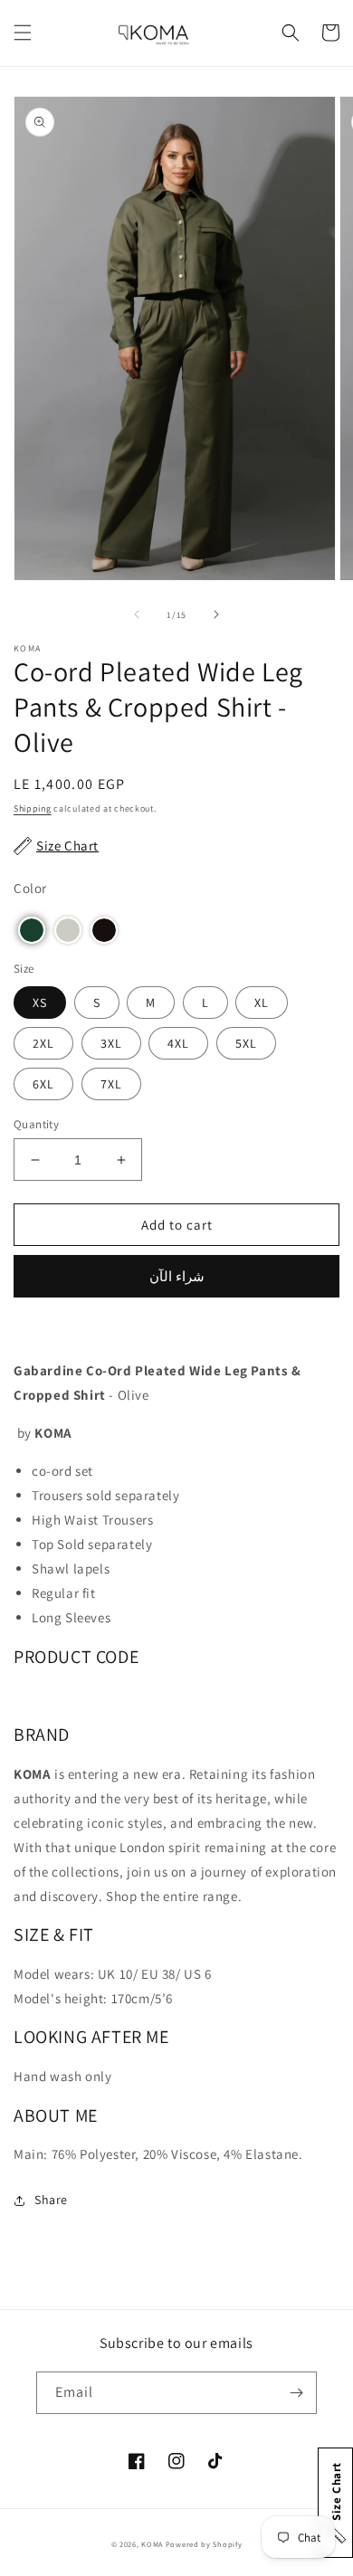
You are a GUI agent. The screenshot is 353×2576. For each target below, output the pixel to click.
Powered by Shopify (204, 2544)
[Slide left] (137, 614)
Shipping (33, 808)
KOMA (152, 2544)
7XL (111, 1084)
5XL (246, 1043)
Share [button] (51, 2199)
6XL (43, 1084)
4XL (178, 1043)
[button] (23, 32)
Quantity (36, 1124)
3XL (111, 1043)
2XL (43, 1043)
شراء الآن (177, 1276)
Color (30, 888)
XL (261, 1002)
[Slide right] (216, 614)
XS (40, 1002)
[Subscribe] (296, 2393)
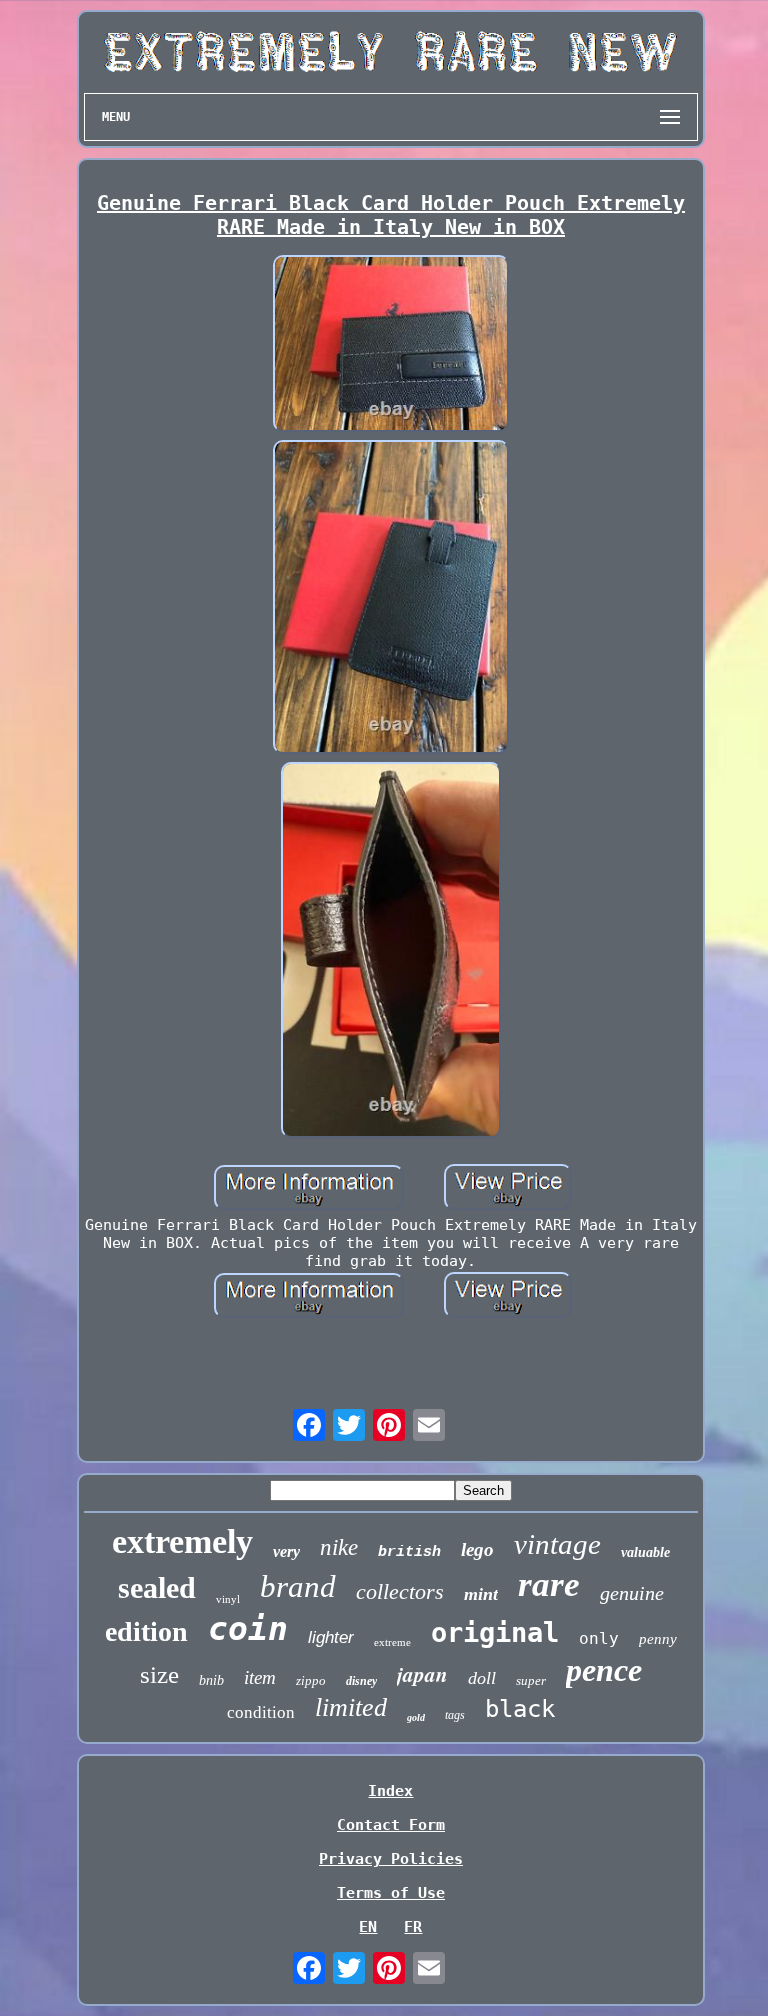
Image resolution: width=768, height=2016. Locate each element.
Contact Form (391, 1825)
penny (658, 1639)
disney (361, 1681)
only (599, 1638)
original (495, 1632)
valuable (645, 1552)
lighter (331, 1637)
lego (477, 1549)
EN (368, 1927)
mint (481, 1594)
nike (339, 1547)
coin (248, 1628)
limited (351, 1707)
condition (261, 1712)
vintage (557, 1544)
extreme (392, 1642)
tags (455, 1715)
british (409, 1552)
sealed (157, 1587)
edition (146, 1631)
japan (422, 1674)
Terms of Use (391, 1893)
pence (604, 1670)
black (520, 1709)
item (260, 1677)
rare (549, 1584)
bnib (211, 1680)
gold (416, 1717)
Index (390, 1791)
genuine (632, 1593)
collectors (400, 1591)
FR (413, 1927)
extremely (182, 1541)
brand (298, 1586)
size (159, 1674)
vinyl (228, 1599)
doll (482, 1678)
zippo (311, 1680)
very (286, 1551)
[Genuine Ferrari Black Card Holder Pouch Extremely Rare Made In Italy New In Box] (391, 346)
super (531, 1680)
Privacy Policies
=======
WHAT NEEDS TO BE DONE: If a line of the listing contains the word "each", count it; then give the total and nothing else.

RESPONSE TO THE TASK: 2